Building Your Food Allergy Team

Building Your Food Allergy Team

Managing food allergies is a team sport. Sure, you’ve got your star player who is going to tackle most of the workload. (And if you’re wondering, that star player is the person who has food allergies.) That person, however, should be surrounded by a solid team of others who hold a wide range of roles and responsibilities. Building your team may require you to train members who are assigned to you and recruit supportive players that can fill roles you’ve got say in filling.

Age-Appropriate Responsibility

Ultimately, the individual living with food allergies needs to take on primary responsibility for making sure they are avoiding their allergens and able to respond to a potential reaction if needed. However, when your child is too young to manage their allergies on their own, you’re their proxy. Just include them in the process. 

Remember, as parents, our job isn’t just to keep our kids safe from their allergens. It’s to help them learn to take on that responsibility for themselves in an age-appropriate manner. (You’ll find some tips in this previous article: Growing Allergic Adults). 

Home Team

The first set of teammates on Team Food Allergy Management is literally the home team. Everyone living in your home regardless of your age and lifestyle – parents, partners, siblings, roommates – should be aware of your allergies, how to help keep you safe, and how to respond to a reaction if you have one. 
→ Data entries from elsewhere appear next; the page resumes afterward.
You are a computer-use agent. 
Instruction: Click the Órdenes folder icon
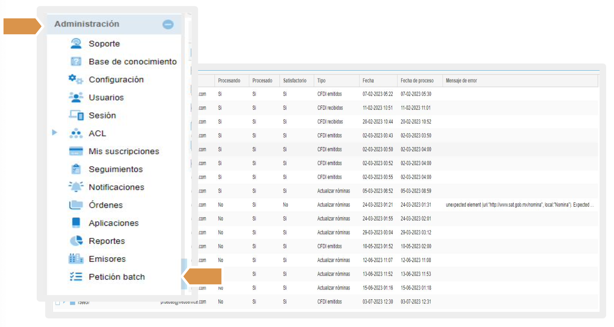[76, 205]
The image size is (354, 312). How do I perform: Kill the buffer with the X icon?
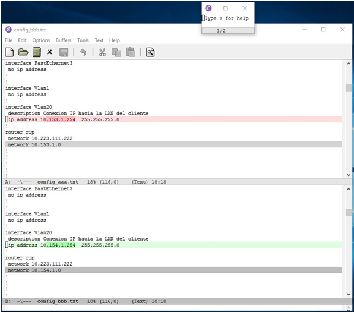pos(49,52)
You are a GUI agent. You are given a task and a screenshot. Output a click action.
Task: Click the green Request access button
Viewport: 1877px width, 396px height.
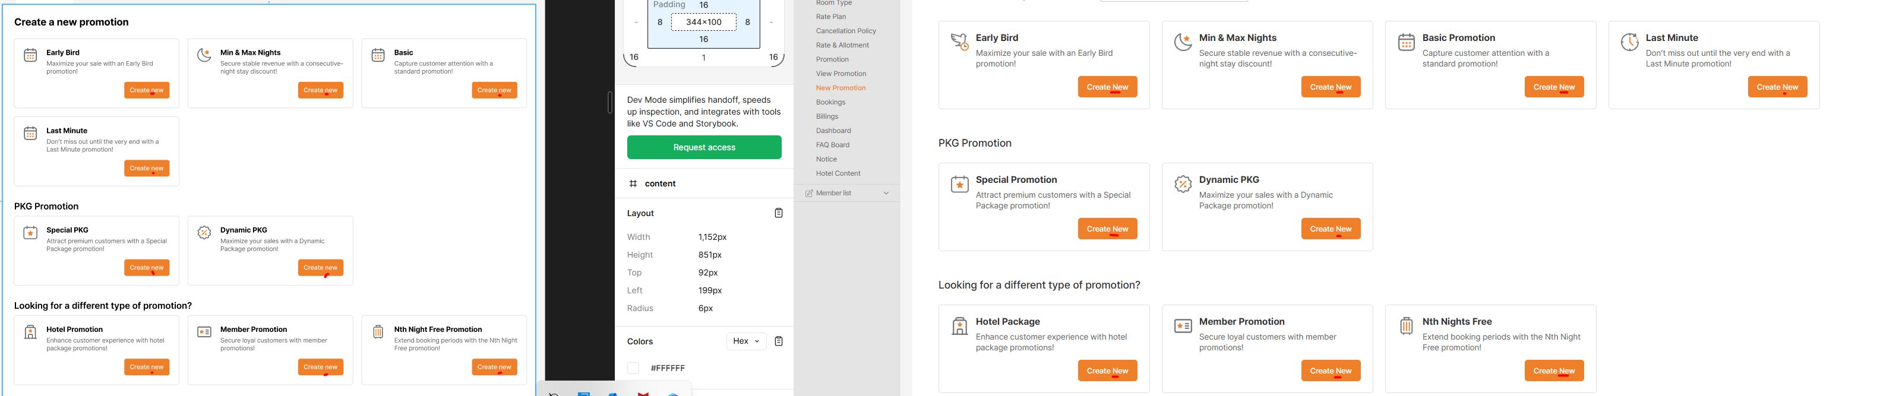[704, 147]
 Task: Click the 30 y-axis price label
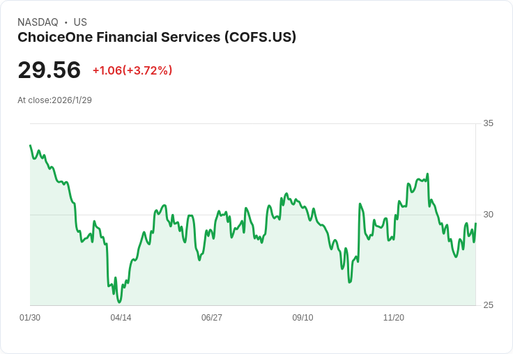[x=488, y=215]
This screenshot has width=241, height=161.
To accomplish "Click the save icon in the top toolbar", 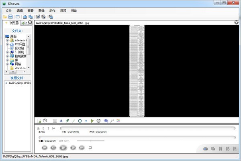I will pyautogui.click(x=10, y=16).
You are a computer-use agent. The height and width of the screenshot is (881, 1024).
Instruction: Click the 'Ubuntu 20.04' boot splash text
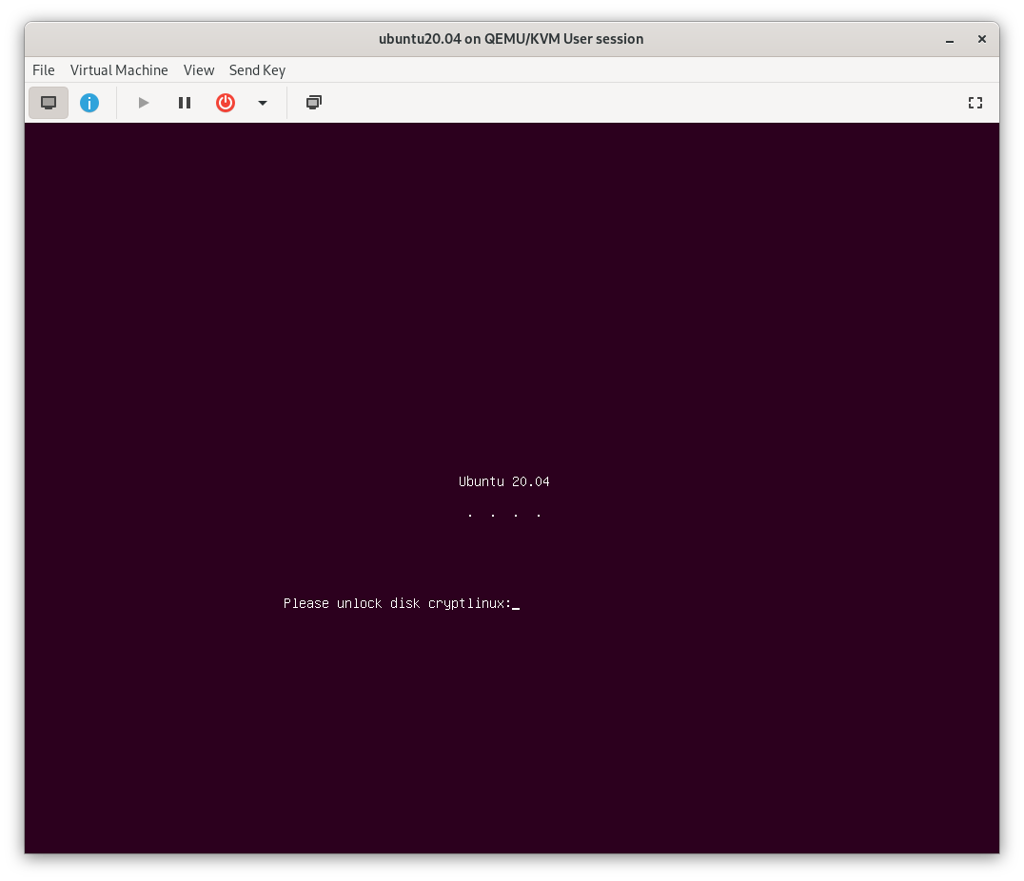pyautogui.click(x=503, y=481)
What that looks like is going to vary depending on your specific food allergy action plan. It may mean keeping certain foods (or food groups) out of the home. It may mean that foods containing your allergens are in the house, but stored and consumed in dedicated spaces. Whatever it is, your home team should be on-board with it and willing to play by those rules. 

Medical Team

Your medical team starts with your allergist. Find a doctor that you feel comfortable with. Can you ask your questions? Do you feel heard? Is the allergist up to date on the latest research? Don’t stop there, though, your food allergies may influence what other medications you can take. It may influence your diet and lifestyle. 

For some patients, food allergies can lead to anxiety or other challenges. Seek healthcare providers from your general practitioner to specialist and mental health providers that understand the unique challenges your food allergies may bring and the way living with allergies might influence other aspects of your life.

School Team

From day care to college, food allergies mean you need to find teammates in school settings. From classroom teachers to school nurses and disability services, your school team may not be familiar with what it takes to keep you or your child safe from food allergies. Meeting with key players in this environment can be helpful. 
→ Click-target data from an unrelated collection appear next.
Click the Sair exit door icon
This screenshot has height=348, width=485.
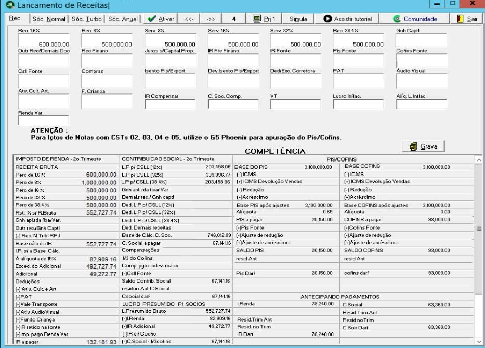460,19
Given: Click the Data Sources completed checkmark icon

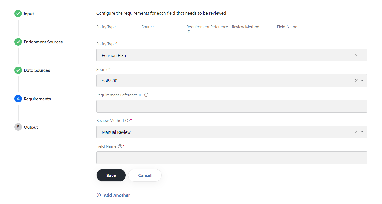Looking at the screenshot, I should point(18,70).
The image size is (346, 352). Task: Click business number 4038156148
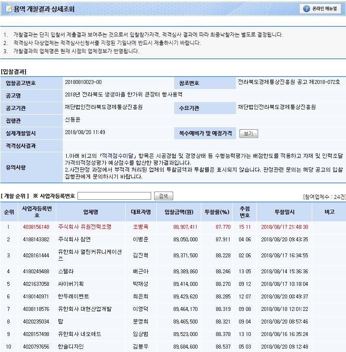coord(36,227)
Be prepared with what you need (and know what you’d like). Enter the conversation with the assumption that folks want to be helpful. Don’t start off defensive or ready to battle for what you want. You want to encourage cooperation and support. 

Work Teams

From that first teenage job to full-time careers and volunteer opportunities, you’ll want to build a support network within work settings. From your supervisor to human resources to a few teammates you may consider friends, build a support system that can help you respond to a reaction if you need a hand, or who may be prepared to help address potential issues you might encounter during the course of your work day. 
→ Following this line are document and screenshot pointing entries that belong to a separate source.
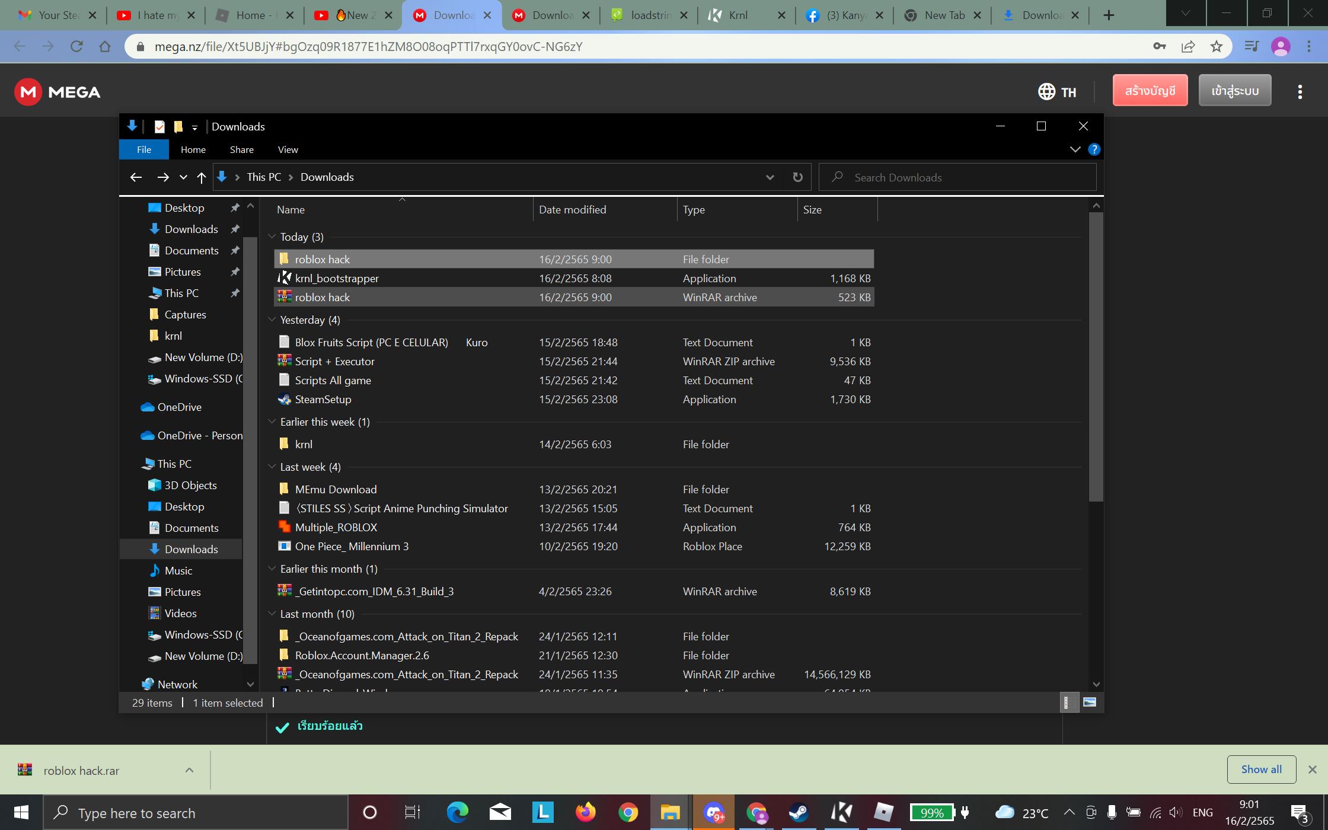Viewport: 1328px width, 830px height.
Task: Expand the address bar history dropdown
Action: tap(770, 177)
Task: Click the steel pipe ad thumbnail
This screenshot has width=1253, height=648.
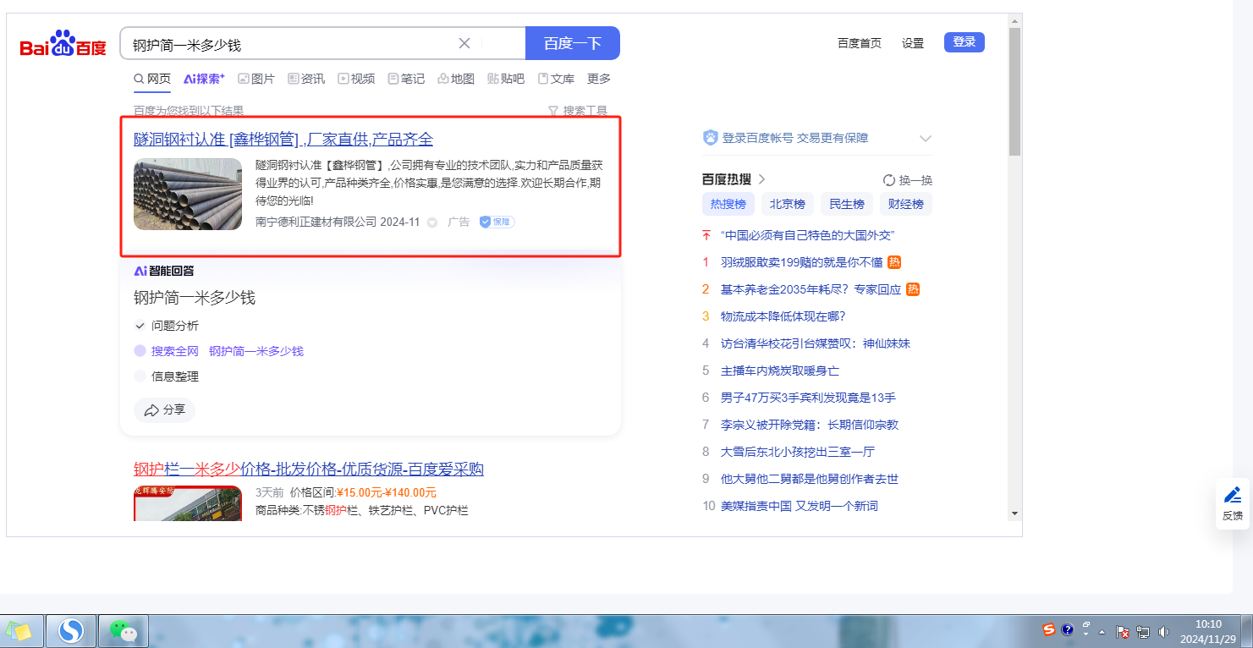Action: click(x=188, y=195)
You may not necessarily keep the office kitchen free of your allergens, but you may have a few close friends that will bring in safer options so they can sit with you at lunch and not worry about the dairy-laden dust wafting out of their just opened bag of cheese puffs. 

Social Teams

Friends, team sports, Scouts, faith-based organizations, and other activities beyond the classroom mean a whole host of folks to engage with on a regular basis. You don’t necessarily need to loop everyone you encounter in or to avoid your allergens, but you do need folks in each setting that are aware of your allergens. 

You also need to work with your allergist to determine what accommodations you need to be safe and successful in those spaces. Then recruit a support team to help you maintain those parameters.